Hydroides ezoensis

Scientific classification
- Domain: Eukaryota
- Kingdom: Animalia
- Phylum: Annelida
- Clade: Pleistoannelida
- Clade: Sedentaria
- Order: Sabellida
- Family: Serpulidae
- Genus: Hydroides
- Species: H. ezoensis
- Binomial name: Hydroides ezoensis Okuda, 1934

= Hydroides ezoensis =

- Genus: Hydroides
- Species: ezoensis
- Authority: Okuda, 1934

Species of annelid worm

Hydroides ezoensis is a species of tube-forming annelid worm in the family Serpulidae. It is native to the temperate northern Pacific and the central Indo-Pacific and is found in the intertidal zone and on submerged rocks, shells, pilings, jetties and boats.

==Description==
Hydroides ezoensis secretes a robust, white, calcareous tube that may be 20 mm long after a year, with a diameter of about 3 mm; this starts off flattened against the surface, but later grows upwards. Various particles may get incorporated into the tube, and the older parts may be greenish from the growth of algae. From the tube, the crown of radioles projects, consisting of two semi-circular whorls, each of up to 26 branched tentacles. These are purplish, banded with white, orange, tan or brown. The first dorsal pair of tentacles is unbranched and is modified to form a pseudoperculum, which can be used to close the tube after the worm has retracted inside.

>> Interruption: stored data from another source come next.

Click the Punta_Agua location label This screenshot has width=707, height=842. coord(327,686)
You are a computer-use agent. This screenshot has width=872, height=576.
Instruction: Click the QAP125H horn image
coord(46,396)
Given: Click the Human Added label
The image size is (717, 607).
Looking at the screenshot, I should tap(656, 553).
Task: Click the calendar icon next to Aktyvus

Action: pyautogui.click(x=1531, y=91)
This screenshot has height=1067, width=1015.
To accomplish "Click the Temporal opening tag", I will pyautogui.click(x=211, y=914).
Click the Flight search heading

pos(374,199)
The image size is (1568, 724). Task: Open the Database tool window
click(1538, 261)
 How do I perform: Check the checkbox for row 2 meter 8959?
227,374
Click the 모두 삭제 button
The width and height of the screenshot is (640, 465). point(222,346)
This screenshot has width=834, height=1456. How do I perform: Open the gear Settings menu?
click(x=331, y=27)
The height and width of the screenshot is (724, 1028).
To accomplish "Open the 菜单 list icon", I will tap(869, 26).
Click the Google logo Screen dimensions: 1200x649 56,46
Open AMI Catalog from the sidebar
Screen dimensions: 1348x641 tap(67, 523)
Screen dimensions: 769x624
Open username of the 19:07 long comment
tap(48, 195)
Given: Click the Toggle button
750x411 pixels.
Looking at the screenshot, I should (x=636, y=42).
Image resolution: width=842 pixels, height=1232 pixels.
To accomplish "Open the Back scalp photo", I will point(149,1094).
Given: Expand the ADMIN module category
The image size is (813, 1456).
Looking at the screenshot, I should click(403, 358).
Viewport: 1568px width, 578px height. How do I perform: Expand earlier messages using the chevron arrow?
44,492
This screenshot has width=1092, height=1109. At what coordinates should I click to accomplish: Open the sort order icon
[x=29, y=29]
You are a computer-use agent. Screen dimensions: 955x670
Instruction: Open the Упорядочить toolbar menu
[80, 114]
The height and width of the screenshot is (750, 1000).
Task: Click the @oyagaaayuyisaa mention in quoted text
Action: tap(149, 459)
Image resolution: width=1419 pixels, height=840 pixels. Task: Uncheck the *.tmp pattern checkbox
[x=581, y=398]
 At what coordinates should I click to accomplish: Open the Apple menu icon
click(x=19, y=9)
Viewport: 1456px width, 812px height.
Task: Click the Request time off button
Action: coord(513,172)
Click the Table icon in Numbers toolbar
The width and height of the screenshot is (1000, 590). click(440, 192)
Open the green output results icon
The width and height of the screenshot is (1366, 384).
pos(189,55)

==Distribution and habitat==
The species is native to the temperate northern Pacific and the central Indo-Pacific. It was first described in 1934 from the waters around Japan; the specific epithet refers to Ezo, the historic name for the island of Hokkaido. Since then it has appeared and become established in the waters around Great Britain, and in those around Australia. It occurs in estuaries and bays, on hard substrates including rocks, seaweed, shells, pilings, docks, jetties, buoys and boats. It is a common fouling organism of vessels, docks, industrial water intakes and aquaculture facilities, and sometimes grows on muddy gravel substrates.

==Ecology==
The calcareous tube secreted by the worm is a refuge into which it can retreat; these tubes sometimes form large aggregations. Like all serpulids, H. ezoensis is a filter feeder, extending its crown of tentacles into the water column to catch plankton and organic particles floating past. Two species of parasitic copepod are associated with this worm, and the dense mass of tubes provides suitable habitat for protozoans, poriferans, bryozoans, other polychaete worms and amphipods.

The sexes are separate in this species, and gametes are released into the sea where fertilisation occurs. The worms coordinate their reproductive processes by the production of pheromones which indicate their readiness to breed. The larvae are planktonic and are induced to settle and undergo metamorphosis by chemical cues released by the bacterial biofilm on the substrate. A rock on which tubeworms of this species already live is a more attractive place to settle than a new, clean surface.